Naively I thought that maybe the route would take me away from the clouds. No joy. After waiting out a few short showers under some overpasses I eventually got stuck in bumper to bumper traffic right next to the lake. The backup was caused by two cops ruining someone's day. Right as I passed them, the skies opened up and rain started pouring down. There was no shoulder, but luckily, because the cops were occupying the left lane, I slipped in behind them and in the middle of traffic did the time honored hopping monkey dance to try to get my rainsuit on as quickly as possible. There was much cursing involved.

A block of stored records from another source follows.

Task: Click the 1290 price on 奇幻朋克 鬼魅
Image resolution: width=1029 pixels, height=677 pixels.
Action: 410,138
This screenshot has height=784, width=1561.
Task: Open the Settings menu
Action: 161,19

I AM SO GETTING A TRANSIT SUIT!!!! And if I can find a suitable replacement I am so ditching my tankbag. This rain cover, rain suit BS is getting old. The rain up here never lasts long. It's just long enough to get you wet, then it stops and the sun comes out. You take off the suit in an effort to dry out again and it dumps on you.

Once I got close to Daves place the sun came out again. I called him and he helped me carry my bags into his place. It's very cool of him to let me stay here, especially since he wasn't going to be here.

Dave's a project manager for web development projects and specializes in Drupal installations for non profits. He also rides. Had been in a nasty motorcycle accident in DC some years back and had just finished the court case. So he's looking to get back into riding and is going to pick up a BMW R1150RT in Oregon later this month. He may be out that way when Ian and I get together in Yellowstone. I guess there's a chance we might be able to meet up.

We had dinner at a place called Jury, which has excellent burgers.


I listened to him tell stories of motorcycle trips out of Calcutta and the changing socio-economic landscape there.


(yea, I know, horrible photo of me. Caught me in mid sentence)

The bar rocked.

Fida, a friend of mine from the German meetup, is a TV graphic designer and suggested that I try to shoot video. So I've been trying "Survivorman" style talking to the camera. Just like writing this blog, it's horribly awkward, but I'll try it nevertheless.

So here I sit at 1:30AM thinking about this trip and all the thoughts and insights I haven't been able to capture in words. I keep thinking I need some way to capture my thoughts as I ride because by the end of the day I've forgotten most of what I wanted to write.